Shoot to kill
September 3, 2005
US TROOPS have been ordered to shoot to kill to stop the anarchy that has overtaken hurricane-devastated New Orleans.
Louisiana Governor Kathleen Blanco said the 300 troopers from the Arkansas National Guard had been authorised to open fire on "hoodlums" who terrorised the flooded city in the wake of Hurricane Katrina.
The deployment came amid intense criticism of the Bush Administration for a tardy response to the disaster, which is feared to have killed thousands and left hundreds of thousands stranded and homeless.
"These troops are fresh back from Iraq, well trained, experienced, battle tested, and under my orders to restore order in the streets," Ms Blanco said.
"They have M-16s and they are locked and loaded.
"These troops know how to shoot and kill, and are more than willing to do so if necessary. And I expect they will."
Four days after the killer storm slammed into the US Gulf Coast, New Orleans was plagued by gun battles and rapes. Gangs of looters and carjackers roved the streets, and bodies lay in the open.
Horror stories emerged from the Superdome, including of killings, child rapes, and thugs openly smoking crack cocaine.
It started as a refuge for 20,000 but turned into a "concentration camp" in debilitating humidity and the rank smell of backed-up toilets.
A National Guardsman was shot outside the Superdome, and a shot was also fired at a Chinook helicopter taking part in the operation to move refugees out of the stadium.
"The last few days were utter hell. We were treated like animals," said Baron Duncan, who took shelter in the stadium.
About 10 Australians fled the Superdome yesterday and were cowering in the foyer of the Hilton Hotel.As thousands finally escaped the Superdome horror on a bus convoy to Houston yesterday, the New Orleans Convention Centre became a second flashpoint.Up to 20,000 people who had taken shelter at the centre to await buses grew increasingly hostile.
Police Chief Eddie Compass said he sent in 88 officers to quell the situation, but they were quickly beaten back by an angry mob.
"We have individuals who are getting raped, we have individuals who are getting beaten," he said.
"Tourists are walking in that direction and they are getting preyed upon."
Two Victorian women are believed to be at the Convention Centre.
Sharon Whyte, of Kilmore, said her mother, Pamela, and cousin Karen had not had fresh water since Tuesday.

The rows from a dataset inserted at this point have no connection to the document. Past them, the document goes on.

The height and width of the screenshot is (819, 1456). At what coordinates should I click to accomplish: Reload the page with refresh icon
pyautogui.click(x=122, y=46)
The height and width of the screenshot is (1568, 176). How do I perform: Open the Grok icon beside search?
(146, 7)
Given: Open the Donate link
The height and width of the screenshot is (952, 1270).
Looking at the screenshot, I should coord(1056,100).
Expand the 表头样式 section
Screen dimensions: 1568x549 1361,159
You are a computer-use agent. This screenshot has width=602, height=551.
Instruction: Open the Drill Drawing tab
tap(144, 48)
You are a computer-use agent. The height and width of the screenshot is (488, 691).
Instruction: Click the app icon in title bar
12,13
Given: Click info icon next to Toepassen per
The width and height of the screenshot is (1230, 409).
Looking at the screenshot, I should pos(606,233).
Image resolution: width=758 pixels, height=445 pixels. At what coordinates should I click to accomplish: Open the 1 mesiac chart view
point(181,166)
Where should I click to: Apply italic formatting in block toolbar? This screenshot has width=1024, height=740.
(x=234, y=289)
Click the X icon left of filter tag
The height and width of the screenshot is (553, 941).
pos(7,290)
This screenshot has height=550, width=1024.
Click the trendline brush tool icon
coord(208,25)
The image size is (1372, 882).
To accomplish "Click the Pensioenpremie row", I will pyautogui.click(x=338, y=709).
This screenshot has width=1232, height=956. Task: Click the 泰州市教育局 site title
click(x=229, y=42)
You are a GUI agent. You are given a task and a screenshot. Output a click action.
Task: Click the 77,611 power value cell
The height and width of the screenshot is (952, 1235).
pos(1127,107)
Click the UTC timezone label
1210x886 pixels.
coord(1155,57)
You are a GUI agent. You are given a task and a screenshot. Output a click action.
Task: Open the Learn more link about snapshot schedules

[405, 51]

Outside the Convention Centre, the footpaths were packed with people desperate for food, water or medical care. At least seven bodies were outside.
An old man in a chaise lounge lay dead on a grassy median strip as hungry babies cried around him. Around the corner, an elderly woman lay dead in her wheelchair, covered with a blanket, and another body lay beside her wrapped in a sheet.
The street was choked with sewage, dirty nappies, bottles and rubbish.
People chanted, "Help, help!" and a woman led the crowd in reciting the 23rd Psalm.
Hospitals were evacuated after power ran out, and helicopters ferrying patients and babies drew gunfire.
"This is a war zone," said Melissa Murray, 32, a Louisiana state corrections officer helping in the relief effort.
New Orleans Mayor Ray Nagin issued an urgent plea for help for up to 20,000 refugees stuck in the convention centre, which he said was "unsanitary and unsafe" and running out of supplies.
"This is a desperate SOS," Mayor Nagin said.
Governor Blanco said up to 300,000 survivors might still be stuck in the disaster area, and at least 40,000 uniformed troops were needed for New Orleans alone.
Armoured personnel carriers patrolled Canal Street, which borders New Orleans' famous French Quarter district of bars and clubs.
At a city airport, scores of people, many of them seriously ill, waited for flights out to shelter and proper medical care.
President George W. Bush said looters should be treated with "zero tolerance", and also urged Americans to conserve petrol.
"Don't buy gas if you don't need it," he said.
With several refineries on the Gulf Coast shut, retail petrol prices soared to records.
Prime Minister John Howard yesterday announced a $10 million donation to the hurricane relief operation.